Most are familiar with the term java as a reference to coffee in general, but the term actually derives from coffee grown on the Indonesian island of Java. In the early 17th century the Dutch brought coffee to the island of Java and coffee has been exported from there ever since. A rust plague hit the island in the lat 1880’s and killed off much of the crops as it spread throughout the island. To combat this problem ,the Dutch replaced the Arabica trees with Liberica, which is a much tougher cultivar. Later, they replaced the Liberica with Robusta. Today, most of the plantations are primarily back to using Arabica varietals, though.
Today, Java Arabica coffee plantations are located on the eastern end of Java on the ljen Plateau. This area allows for the coffee to be grown at altitudes higher than 1,400 meters. The five largest estates cultivating coffee are: Blawan , Jampit (or Djampit), Pancoer (or Pancur), Kayumas and Tugosari. These estates cover an area larger than 4,000 hectares.

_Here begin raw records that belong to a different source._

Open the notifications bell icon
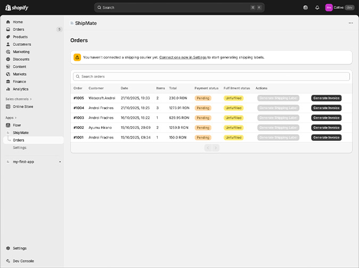The image size is (359, 268). pos(317,7)
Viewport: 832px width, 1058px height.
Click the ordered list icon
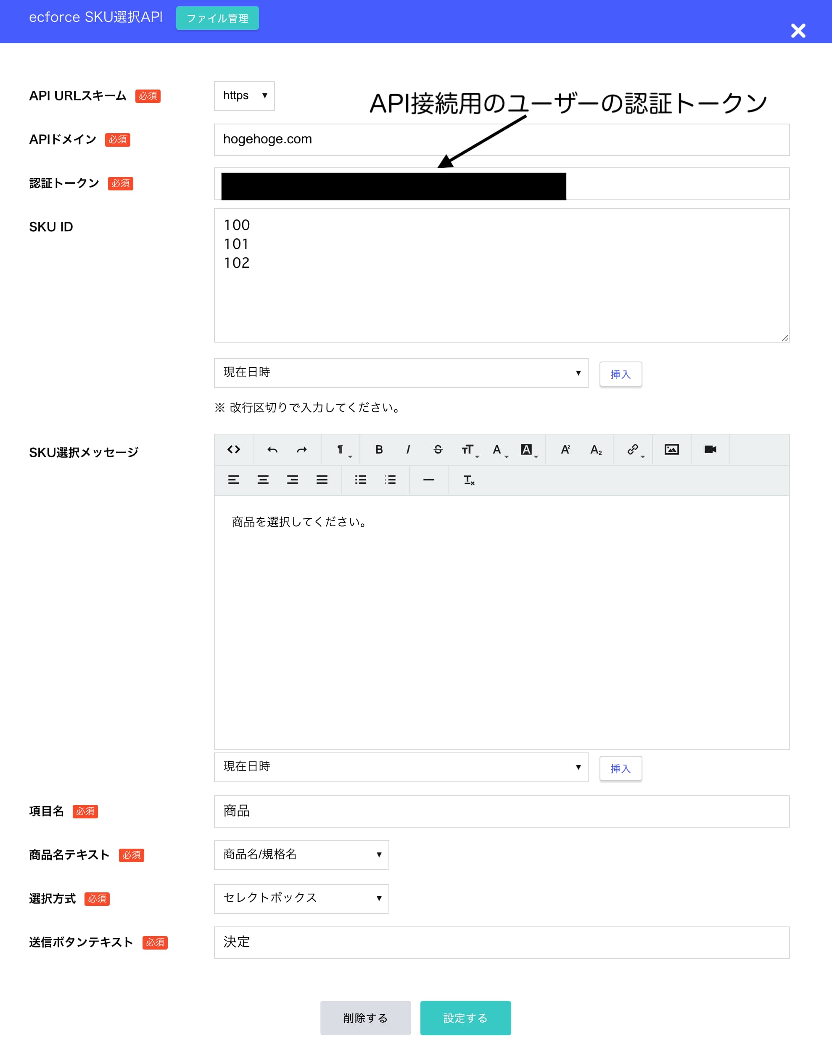click(x=390, y=480)
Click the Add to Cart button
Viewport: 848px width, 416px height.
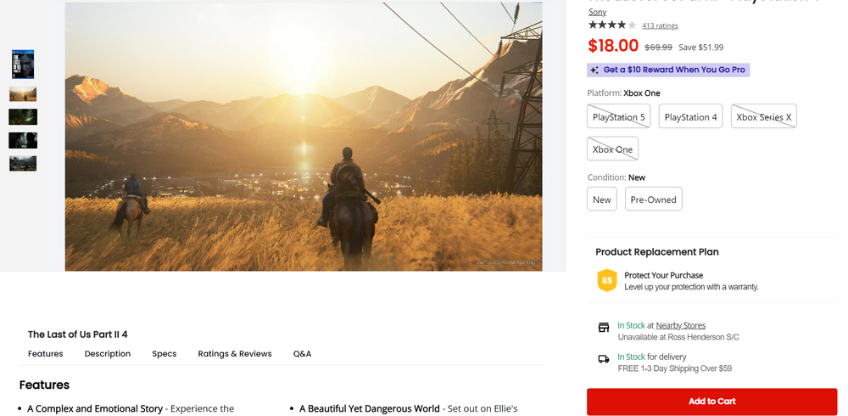(x=711, y=402)
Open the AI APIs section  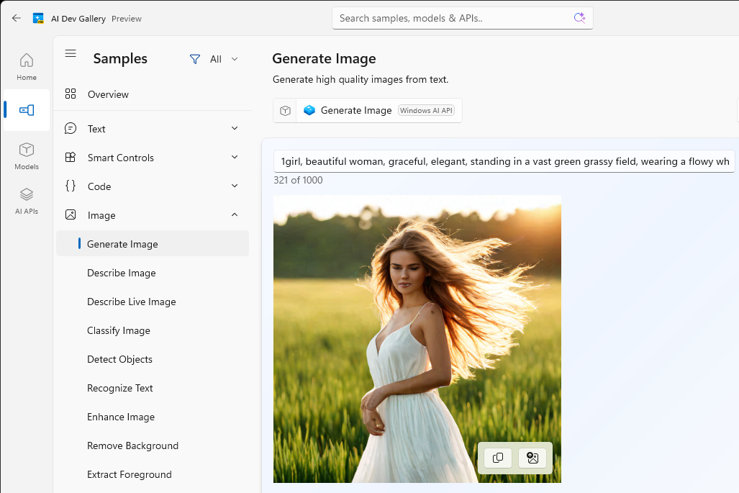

Once the cherries have ripened, they are picked and transported to coffee mills where the pulp is fermented and washed off using the wet processing method. Some estates even age their coffee for up to three years and put it through a “monsooning” process where they expose the beans to warm and moist air during the rainy season. The beans turn from green to light brown during this process, and are known to gain strength and lose acidity during this time. These aged coffees are referred to as Old Government, Old Brown or Old Java.
Java coffee is known to have a good and heavy body with a hint of sweetness and an often rustic overall taste. Some are found to also be a little more on the smooth and supple side with an herbal profile.